Recall that Rhaegar knighted Ser Gregor. As far as we know, The Mountain was the only knight dubbed by Prince Rhaegar. I believe dubbing is one of the many symbolic ways that GRRM shows how a character can become the heir or "rebirth" of another character, so Ser Gregor may be a symbolic Rhaegar in this scene (or throughout the books). Prince Oberyn told us earlier that he and Elia were inseparable, so we have Oberyn playing the part of Princess Elia, Rhaegar's lady wife. GRRM even has Ser Gregor finally utter Elia's name just as he tells us that The Mountain is holding Oberyn like a lover. 

So what do we make of the symbolism here? 

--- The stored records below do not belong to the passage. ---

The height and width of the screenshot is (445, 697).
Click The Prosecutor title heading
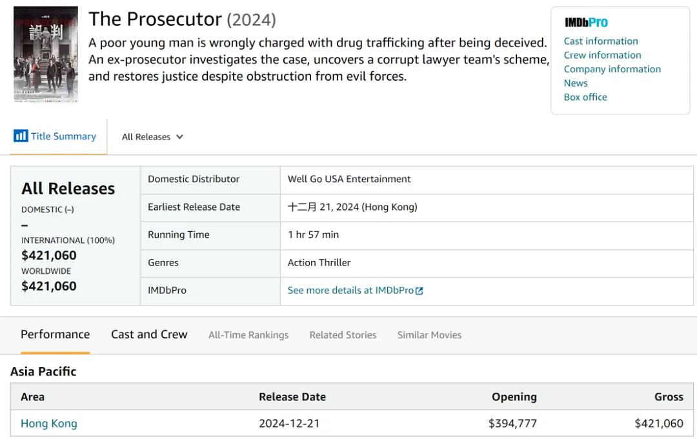[x=155, y=19]
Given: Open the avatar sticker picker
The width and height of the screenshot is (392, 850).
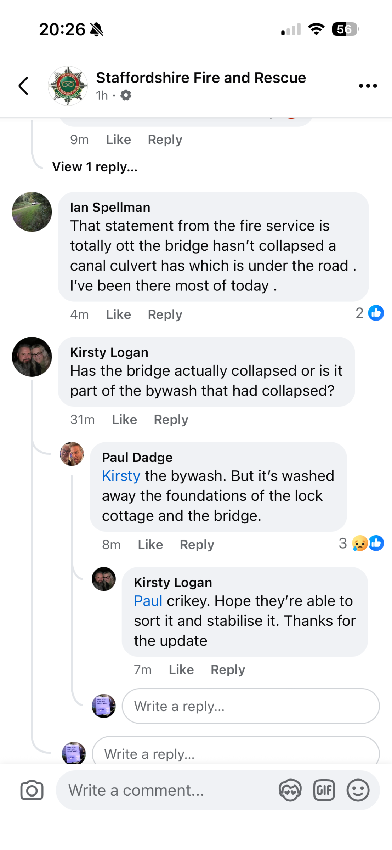Looking at the screenshot, I should (x=290, y=790).
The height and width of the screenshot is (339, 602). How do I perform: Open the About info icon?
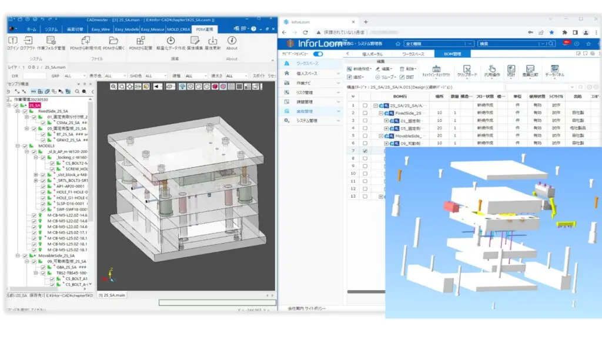[x=232, y=41]
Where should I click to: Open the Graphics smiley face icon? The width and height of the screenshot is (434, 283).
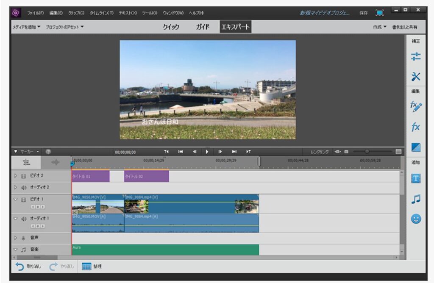pos(416,219)
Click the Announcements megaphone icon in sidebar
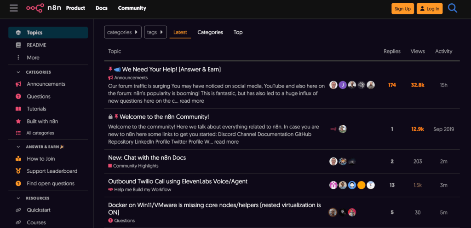Image resolution: width=471 pixels, height=228 pixels. click(x=18, y=84)
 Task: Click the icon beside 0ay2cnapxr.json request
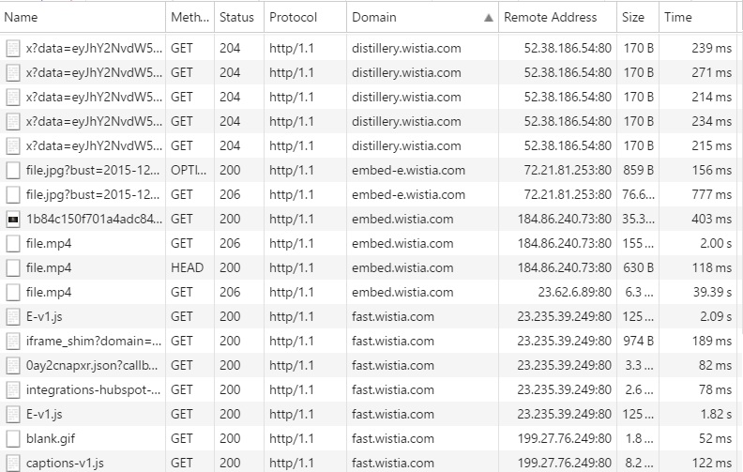(x=13, y=366)
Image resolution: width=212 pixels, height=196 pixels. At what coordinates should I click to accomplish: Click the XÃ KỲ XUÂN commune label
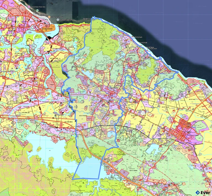[x=132, y=55]
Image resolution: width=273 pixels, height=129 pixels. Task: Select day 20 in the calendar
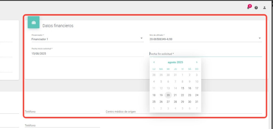point(168,95)
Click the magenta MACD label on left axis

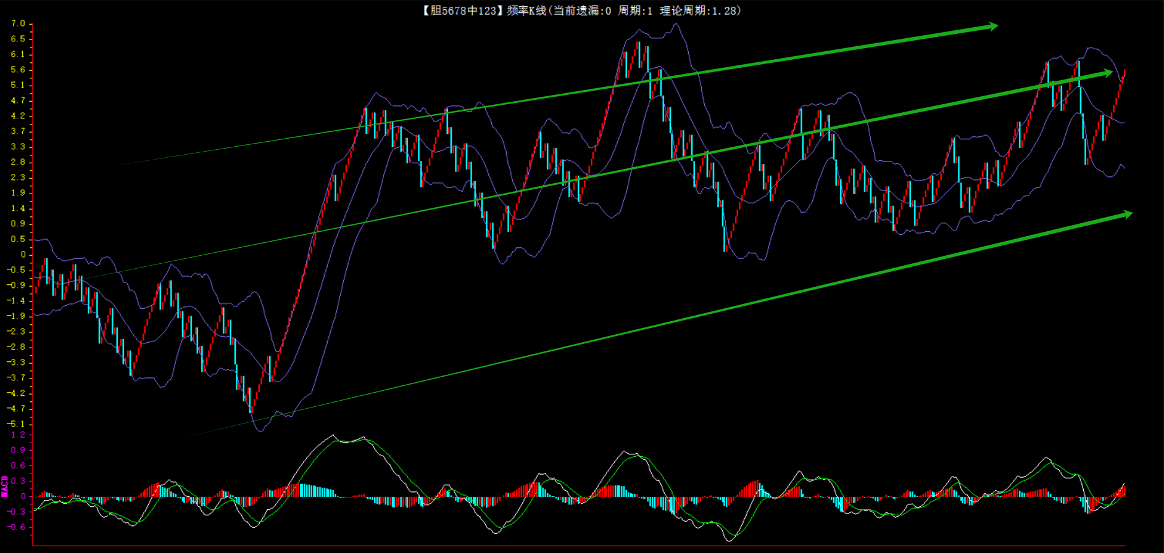point(5,486)
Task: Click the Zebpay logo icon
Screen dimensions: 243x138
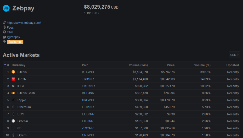Action: click(6, 8)
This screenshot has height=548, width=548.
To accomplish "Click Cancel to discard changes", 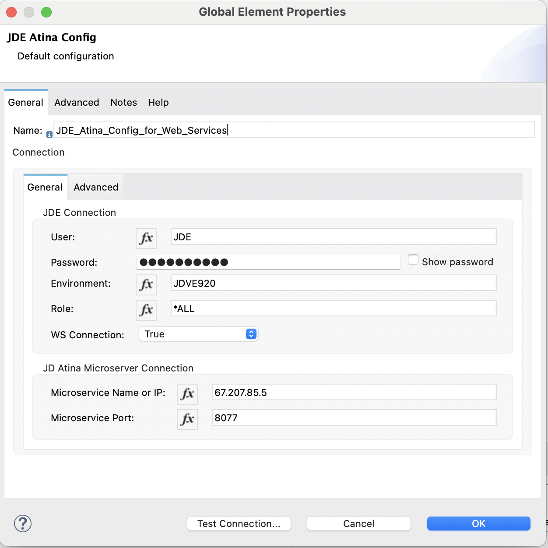I will click(x=358, y=524).
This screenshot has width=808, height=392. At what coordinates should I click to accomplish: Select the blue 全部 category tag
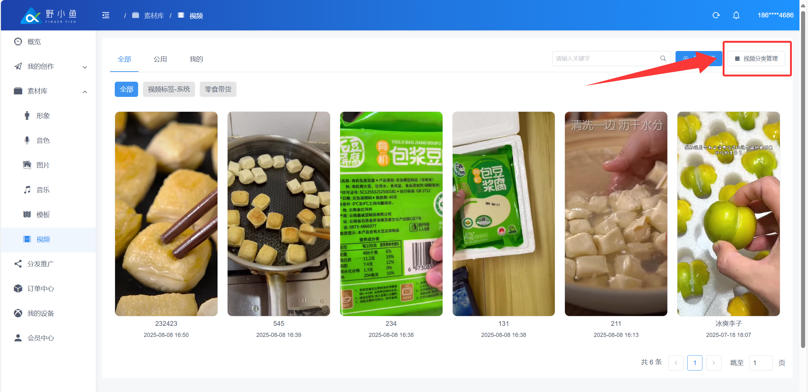(x=126, y=89)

The Martell-Lannister-Targaryen Round of the betrothal game seems to have reached a conclusion of sorts, but (I suspect) with Tywin getting revenge at the same time Dorne seems to be getting the long-awaited "justice" for Elia and her children. Tywin wanted Cersei to marry Rhaegar and his offer of Tyrion as a match for Elia was rejected as an insult. (There are a lot of literary layers to puzzle out, but I believe Tywin symbolically values Tyrion and sees him as an important heir who has a great destiny. On the surface, Tywin appears to dislike Tyrion but the subtext tells a different story.) Elia ended up marrying Rhaegar and the earlier passage tells us that Tywin considered this to be a slight that he had not forgotten. 

And Tywin may or may not know that Cersei and Jaime became a couple, perhaps further undermining Tywin's intention of elevating Cersei to become the king's wife. And then there are a lot of related threads such as Jaime's broken betrothal to Lysa Tully, Tyrion's marriage to Sansa, the Sansa / Sandor unkiss, Prince Doran's efforts to secure a Targaryen betrothal for Arianne, and Steffon Baratheon bringing Patchface back from Essos instead of finding a bride for Rhaegar. So maybe the betrothal game continues. 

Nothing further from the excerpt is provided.